2 Name resolution, macro expansion, and configuration
* once parsing is complete, we process the AST recursively, resolving paths and expanding macros. This same process also processes `#[cfg]` nodes, and hence may strip things out of the AST as well.
3 Lowering to HIR
* Once name resolution completes, we convert the AST into the HIR, or "high-level IR".
* The HIR is a lightly desugared variant of the AST. It is more processed than the AST and more suitable for the analyses that follow.
4 Type-checking and subsequent analyses
* An important step in processing the HIR is to perform type checking.
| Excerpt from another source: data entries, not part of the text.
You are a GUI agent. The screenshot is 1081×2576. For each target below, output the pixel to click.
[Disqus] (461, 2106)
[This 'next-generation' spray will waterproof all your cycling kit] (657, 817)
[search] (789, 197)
This process assigns types to every HIR expression, and also is responsible for resolving some "type-dependent" paths, such as field accesses (`x.f`)
5 Lowering to MIR and post-processing
Once type-checking is done, we can lower the HIR into MIR ("middle IR"), which is a very desugared version of Rust.
Here is where the borrow checking is done!!!!
6 Translation to LLVM and LLVM optimizations
From MIR, we can produce LLVM IR.
LLVM then runs its various optimizations, which produces a number of .o files (one for each "codegen unit").
7 Linking
Finally, those .o files are linked together.
### LLVM
LLVM (Low Level Virtual Machine) implements a target independened assembly language, LLVM-IR (with infinite number of registers, etc.).
LLVM-IR, assembly is on a "Static Single Assigmnet" form (SSA), i.e. each LLVM "variable" is assigned only once.
There is a neat coupling to Rusts *Affine* types, allowing information (e.g., regarding mutability) derived at MIR level to be propagated into the LLVM-IR, in order to allow for aggressive optimization by LLVW. (There are still room for further improvement here regarding inner mutability, which is currently overapproximated by LLVM.)